Stored items:
■ ■ ■ ■
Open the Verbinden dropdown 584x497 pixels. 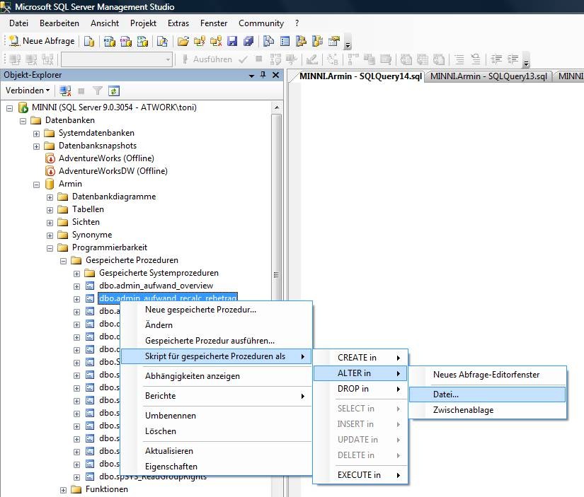click(x=27, y=90)
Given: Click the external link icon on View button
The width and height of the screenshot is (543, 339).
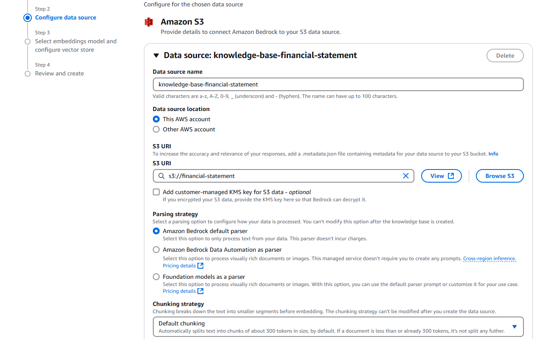Looking at the screenshot, I should [451, 176].
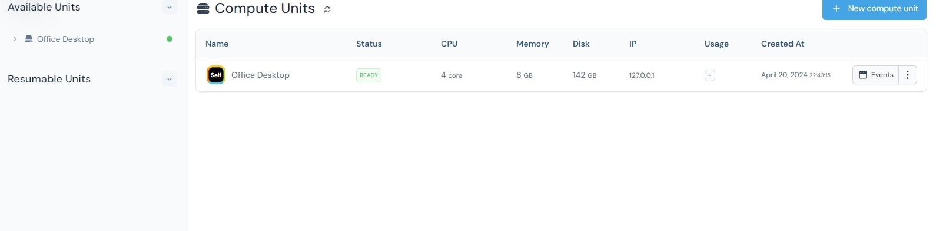This screenshot has width=936, height=231.
Task: Click the Status column header
Action: coord(369,44)
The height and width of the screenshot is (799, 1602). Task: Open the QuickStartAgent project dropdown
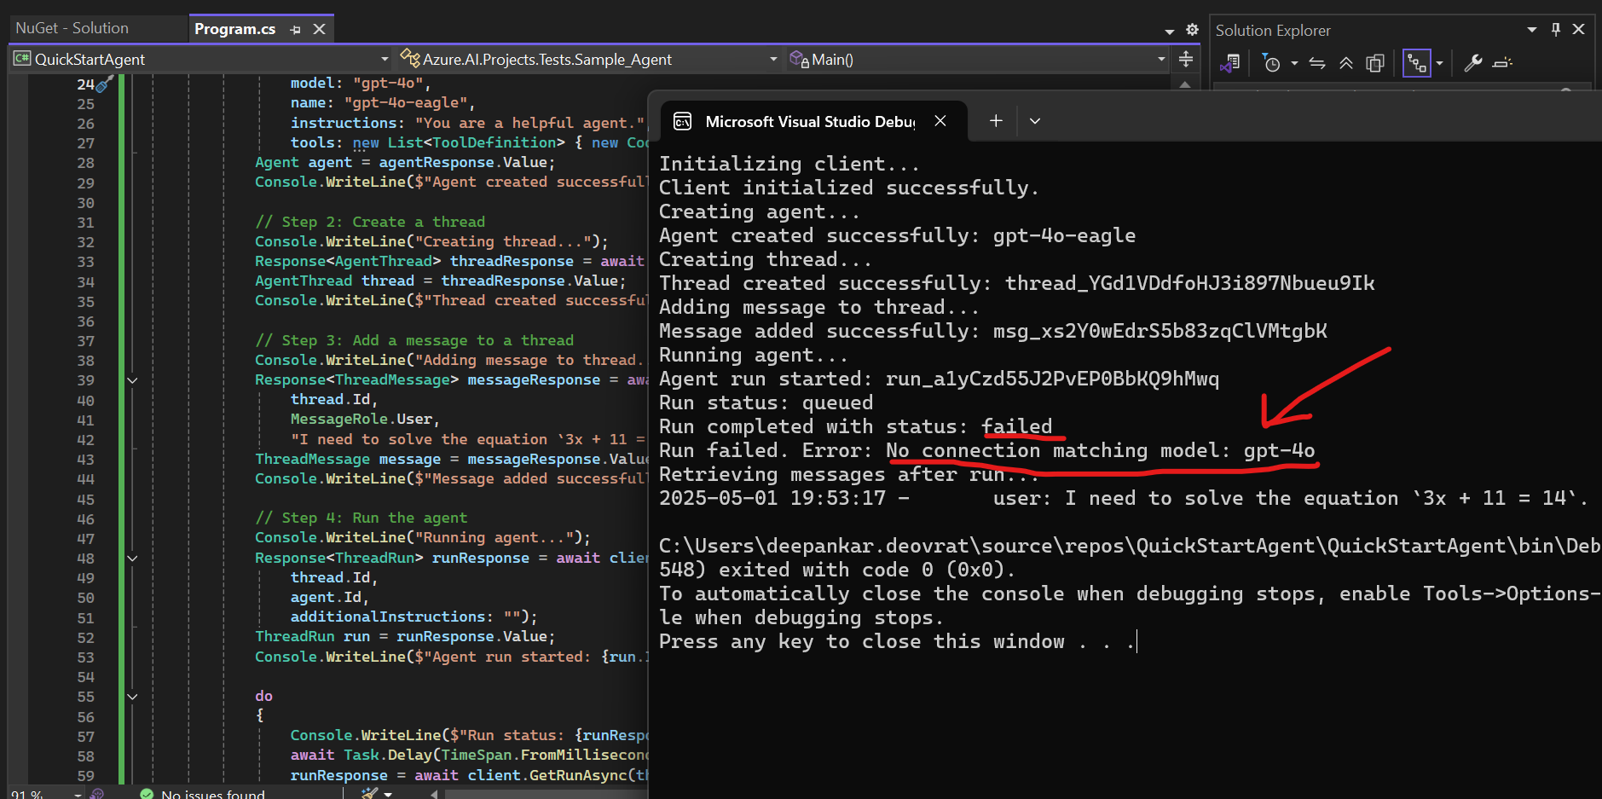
■ ■ ■ ■
Aim of the task:
All lines from the one containing "The width and" to the last line of the data above, both included, should be printed exactly, and the pictures should not appear.

Response to this exercise:
The width and height of the screenshot is (543, 339).
Looking at the screenshot, I should [451, 176].
This screenshot has width=936, height=231.
Task: Click the Status column header
Action: coord(369,44)
The height and width of the screenshot is (799, 1602). Task: Open the QuickStartAgent project dropdown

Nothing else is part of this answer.